I have never read the New York Times column that the author used to write (that pesky paywall does tend to get in the way sometimes), but the idea sounded interesting to me. The theory is that we don’t want to spend hours making dinner all the time, we have a few basic things we make fairly often, and lots of different variations we can make by substituting ingredients, mixing up techniques…… Endless possibilities and permutations. The book is a collection of things pulled from the Eat column, compiled into a book.
The book is divided into sections on:
- Appetizers and Entertaining
- Soups, Stews, and Sandwiches
- Pasta, Grains, and Beans
- Fish and Seafood
- Poultry and Eggs
- Condiments and Seasonings
- Desserts and Baking
In the Bittman style, you have either one ingredient or recipe done multiple ways – such as 12 ways with chicken wings, and then also pages dedicated to being a “recipe generator” – such as the one below for spring rolls:
What I like about the book is that it is very much geared towards inspiring creativity in the kitchen.

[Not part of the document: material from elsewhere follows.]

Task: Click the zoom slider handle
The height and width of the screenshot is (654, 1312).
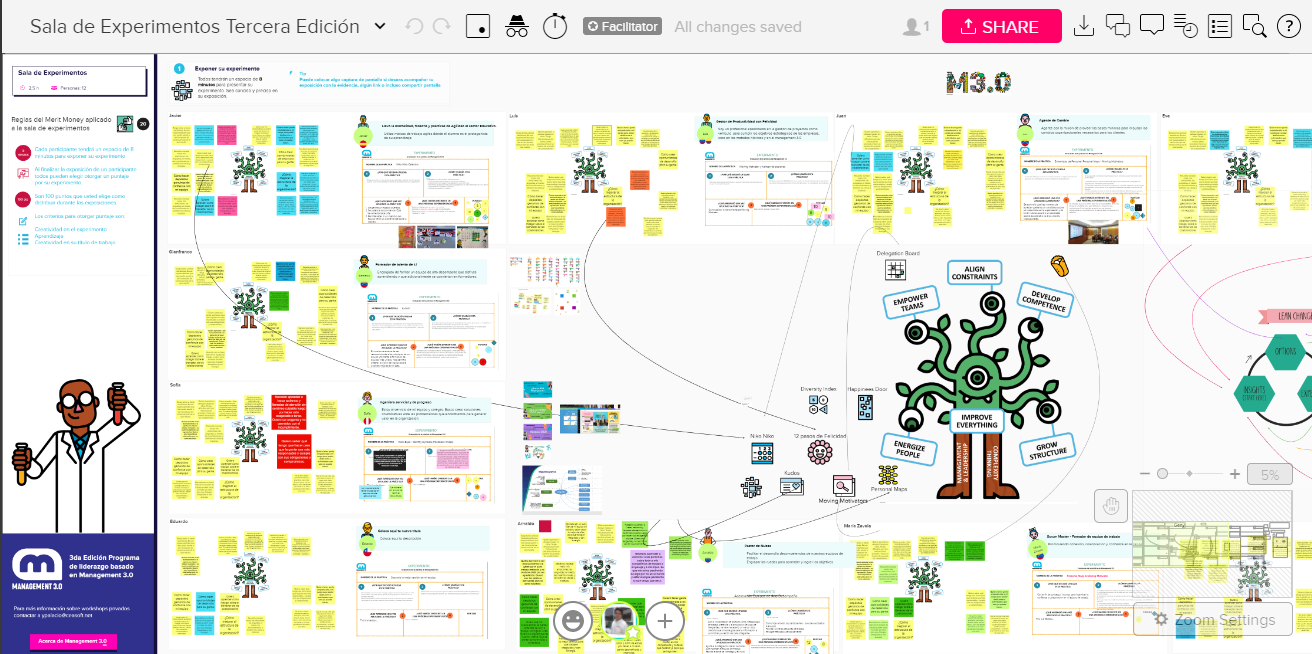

This isn’t a book full of very definitive recipes that involve obscure ingredients and you must do this that and the other, but one that describes different methods of cooking key ingredients – such as 16 ways of using celery, but then very much leaving the end ingredient up to you.
I had an urge for some super buttery shortbread the other day, followed the basic instructions for some simple shortbread – butter, sugar, egg yolk, flour, cornstarch, and salt, formed a log, chilled, sliced, baked:
But then, sparked by some cookie butter sandwich cookies from Trader Joe’s, I took a couple, filled them with Biscoff cookie butter, then some Bourbon biscuit spread, then some Earl Grey Ice Cream…….
Maybe I should have dipped some in chocolate too?
Overall, this is a great book for inspiring new ideas in the kitchen, straddling somewhere between a novice cook and an experience amateur. A novice who wants to stretch themselves perhaps? None of the recipes are all that difficult, but I think there is enough in it to keep me entertained and interested, and I would count myself as one of the latter.
As always, I received this book from Blogging for Books for this review.